The agency’s creative director on the art and science of wayfinding, and the importance of employing people more talented than yourself
Why did you choose to work in the built environment?
I suppose in some ways it chose me. Perhaps it was almost inevitable, although I didn’t see it at the time — my parents were both architects and I grew up in a family fascinated by the built environment.
I studied geography as an undergraduate and design as a postgraduate. Both those things came together beautifully at DNCO, as we’re a creative studio for place and culture.
I am captivated by places and how we relate to them. Working here has given me the opportunity to explore this subject from a completely different set of angles.
At DNCO we create award-winning identities, digital tools, immersive content and wayfinding for everywhere from museums to whole neighbourhoods. The studio cares deeply about why something exists and how we can improve it, so understanding what places mean to people, the stories they tell about them and how they navigate them are questions that we consider daily.
We always make sure to look at these from the user perspective — the voices of architects, developers and councils are all vital. But nothing is more important than the needs and wants of the people on the ground.
What are you most proud of in your career to date?
One of my career highlights of recent years was working on the wayfinding at the V&A. Creating signage for seven miles of galleries in a museum that sells a keychain in their shop proudly stating “Lost in the V&A” was always going to be a challenge. But it was a fascinating place to work with an extremely dedicated and insightful client team.
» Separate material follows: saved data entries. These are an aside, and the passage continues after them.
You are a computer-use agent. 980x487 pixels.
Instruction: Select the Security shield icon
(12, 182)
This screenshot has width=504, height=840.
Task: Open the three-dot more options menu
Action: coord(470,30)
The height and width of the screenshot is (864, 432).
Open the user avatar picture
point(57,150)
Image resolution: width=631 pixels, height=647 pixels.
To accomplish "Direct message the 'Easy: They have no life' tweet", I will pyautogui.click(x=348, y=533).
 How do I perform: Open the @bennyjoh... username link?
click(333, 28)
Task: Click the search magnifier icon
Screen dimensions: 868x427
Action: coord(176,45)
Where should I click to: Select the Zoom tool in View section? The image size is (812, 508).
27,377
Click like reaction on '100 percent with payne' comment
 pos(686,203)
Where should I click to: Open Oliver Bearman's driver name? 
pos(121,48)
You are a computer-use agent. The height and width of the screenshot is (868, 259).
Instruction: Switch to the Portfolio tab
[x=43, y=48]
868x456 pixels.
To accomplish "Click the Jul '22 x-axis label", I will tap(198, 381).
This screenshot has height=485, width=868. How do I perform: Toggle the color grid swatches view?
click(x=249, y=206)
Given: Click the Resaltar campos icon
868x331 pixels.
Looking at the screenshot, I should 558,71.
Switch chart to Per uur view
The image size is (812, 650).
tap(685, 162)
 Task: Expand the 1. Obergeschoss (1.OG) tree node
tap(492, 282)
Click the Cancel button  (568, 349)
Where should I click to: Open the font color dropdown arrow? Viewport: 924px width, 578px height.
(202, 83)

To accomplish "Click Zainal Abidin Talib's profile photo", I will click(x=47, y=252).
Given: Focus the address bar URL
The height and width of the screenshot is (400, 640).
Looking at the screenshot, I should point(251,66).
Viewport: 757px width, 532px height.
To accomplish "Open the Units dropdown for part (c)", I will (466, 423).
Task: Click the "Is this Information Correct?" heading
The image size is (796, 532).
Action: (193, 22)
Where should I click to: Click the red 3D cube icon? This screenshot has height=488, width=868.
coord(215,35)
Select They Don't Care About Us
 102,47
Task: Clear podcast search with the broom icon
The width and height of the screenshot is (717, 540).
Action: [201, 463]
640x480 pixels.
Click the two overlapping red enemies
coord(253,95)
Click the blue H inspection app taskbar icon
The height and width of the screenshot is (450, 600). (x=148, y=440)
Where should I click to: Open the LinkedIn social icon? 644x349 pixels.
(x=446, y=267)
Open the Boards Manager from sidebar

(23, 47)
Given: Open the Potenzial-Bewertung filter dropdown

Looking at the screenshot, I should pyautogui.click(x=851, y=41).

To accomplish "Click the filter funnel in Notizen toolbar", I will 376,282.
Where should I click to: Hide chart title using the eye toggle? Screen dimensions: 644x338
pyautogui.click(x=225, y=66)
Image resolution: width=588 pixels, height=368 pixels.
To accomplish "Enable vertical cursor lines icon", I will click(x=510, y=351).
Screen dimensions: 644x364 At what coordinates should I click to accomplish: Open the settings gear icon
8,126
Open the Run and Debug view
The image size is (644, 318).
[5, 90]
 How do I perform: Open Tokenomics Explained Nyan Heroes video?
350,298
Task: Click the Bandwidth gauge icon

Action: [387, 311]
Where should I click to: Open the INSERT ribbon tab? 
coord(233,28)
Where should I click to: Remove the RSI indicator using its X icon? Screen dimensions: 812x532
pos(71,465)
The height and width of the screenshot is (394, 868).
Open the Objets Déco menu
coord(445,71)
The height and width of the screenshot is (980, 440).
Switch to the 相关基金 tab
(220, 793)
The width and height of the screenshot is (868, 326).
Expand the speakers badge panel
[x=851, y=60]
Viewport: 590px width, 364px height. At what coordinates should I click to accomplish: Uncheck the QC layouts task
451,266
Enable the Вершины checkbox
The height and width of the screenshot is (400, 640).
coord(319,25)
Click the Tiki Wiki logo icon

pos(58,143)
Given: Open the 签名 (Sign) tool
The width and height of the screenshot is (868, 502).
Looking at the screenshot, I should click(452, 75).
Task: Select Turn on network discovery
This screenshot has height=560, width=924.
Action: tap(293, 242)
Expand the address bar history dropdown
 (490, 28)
The museum is a sprawling set of listed buildings, and there are almost no areas where the 60,000 objects in the collection are not on display. Corridors have been turned into galleries, artefacts hang from every surface and even staircases themselves are works of art.
We needed to make the museum feel more manageable, and through a little bit of sleight of hand, we renumbered the whole building so the top floor is now level 4, rather than level 6. It makes the far-flung galleries feel closer to the ground.
One of the most significant innovations in the system is the use of colour. We stripped away extraneous layers, reserving colour as a highlight purely for paid exhibitions.
Acting as a beacon, these colours draw visitors through the busy ground floor, getting them to their destinations faster. This protects one of the museum’s core revenue streams that helps to keep the permanent galleries free to enter.
When designing wayfinding, we are very careful to be sensitive to the surrounding architecture – and in projects where architects are involved, we work alongside them to complement their designs.
At the V&A we borrowed from the language of museum display in grade I listed surroundings to create signage that echoed object plinths. Signs are made from wood to add to the sense of permanence and quality, vital for such a prestigious environment, and dyed black to harmonise with their surroundings.
I am particularly proud of the work we did on the visitor map, however. It’s an elegant piece of design that, through a series of subtle changes, makes the complex spaces of the museum easier to navigate.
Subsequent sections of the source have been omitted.